ON JELLYISH LEGS, CLO RAN. PUSHING PAST THE OLD woman, she heard a cross Granddaughter! and she heard the piggish cat hiss and felt its claws catch her arm, but still she ran on her trembling legs out of the chamber and past the fire and out the front door into the empty street. The long white smock she had been dressed in twisted around her ankles and sent her sprawling across the cobblestones; the skin of her hands and knees burned on the rocks, but clambering up, she ran on, wishing she could feel the bones in her legs—wishing for anything but the cooked and quivering bilberries that had taken their place.
Down the street, the smock catching with every footfall, she hurried. The windows of the little huts winked darkly at her and echoed back to her the slap of her bare feet on the stones. Hee, they coughed at her. Hee.
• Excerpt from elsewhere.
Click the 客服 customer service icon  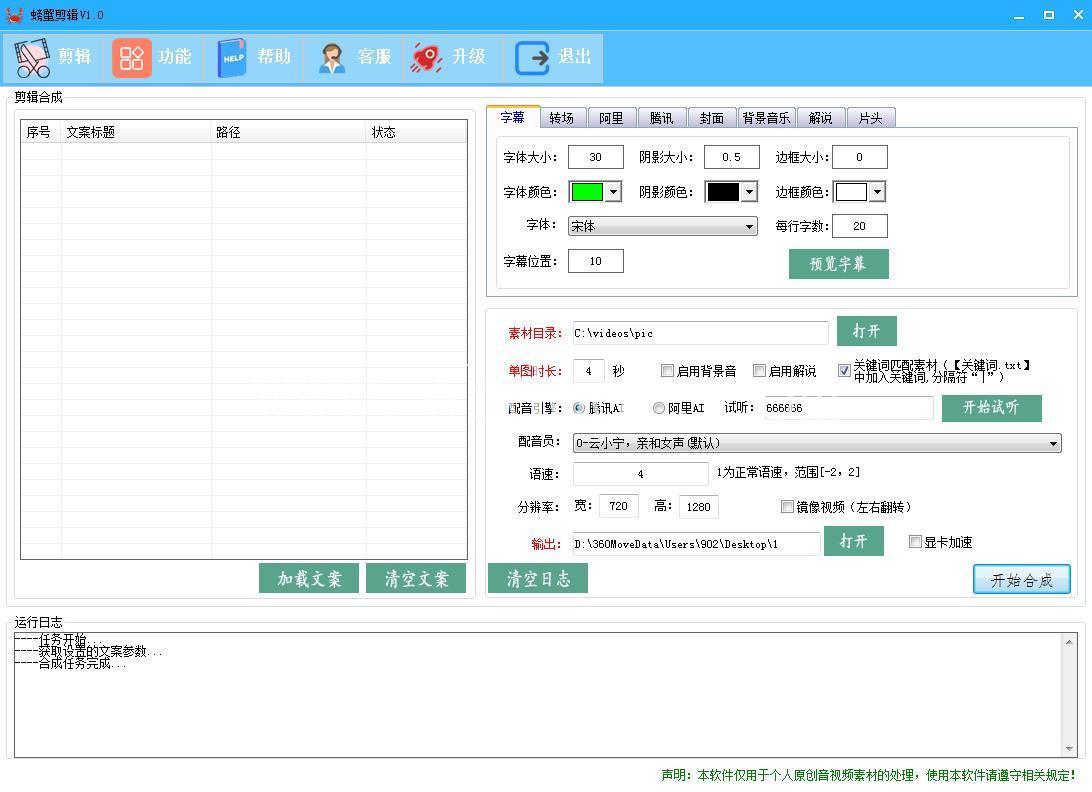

As she neared the last of the huts before the cliff stairs, suddenly a man—the parchment-skin man—stepped out of a door and into her path. Clo tried to weave around him, but on her jam-filled legs, she could not keep her balance.
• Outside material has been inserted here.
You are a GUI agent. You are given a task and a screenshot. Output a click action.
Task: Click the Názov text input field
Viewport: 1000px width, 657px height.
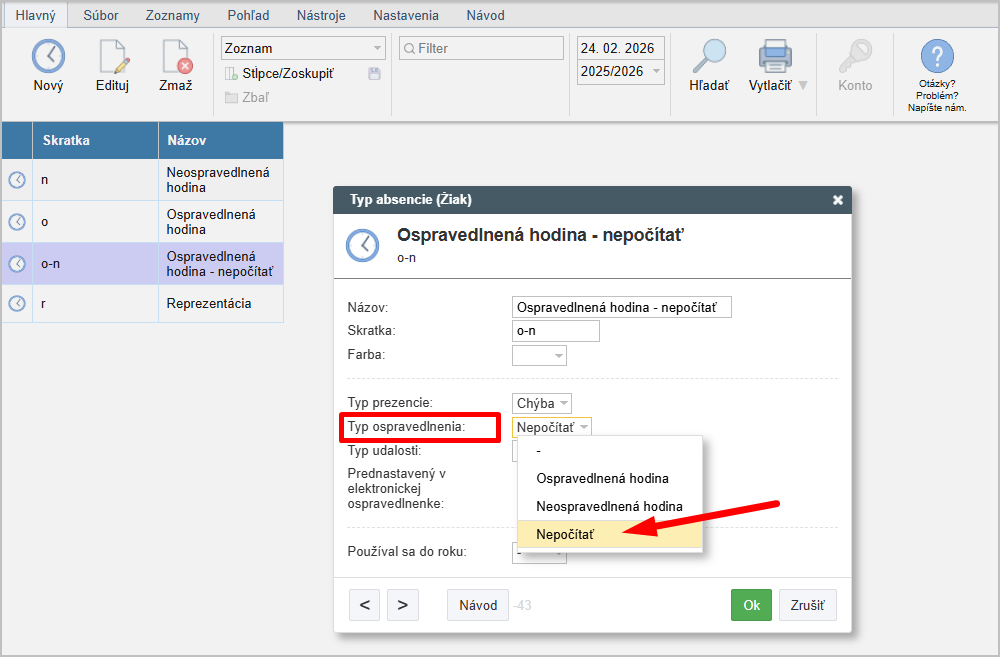621,307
“Girl.” He put down the basket he was carrying.
Clo glanced behind her—the old woman was not following—then looked up. In the gray light, the man’s skin seemed all the more translucent, so that even the cliffs above formed shadows in the flaps of his nostrils and ears.
“You have recovered.” Placing a finger under her chin, he turned her head first one way, then the other. “Good. Your grandmother was filled with worry.”
Clo tried to pull herself from his grasp, but the man continued. “Yes. Your work—how important it is for you to take this up. And drowning… you are fortunate, child. The net boy, you must know, saved you. You might have been lost in the grotto.”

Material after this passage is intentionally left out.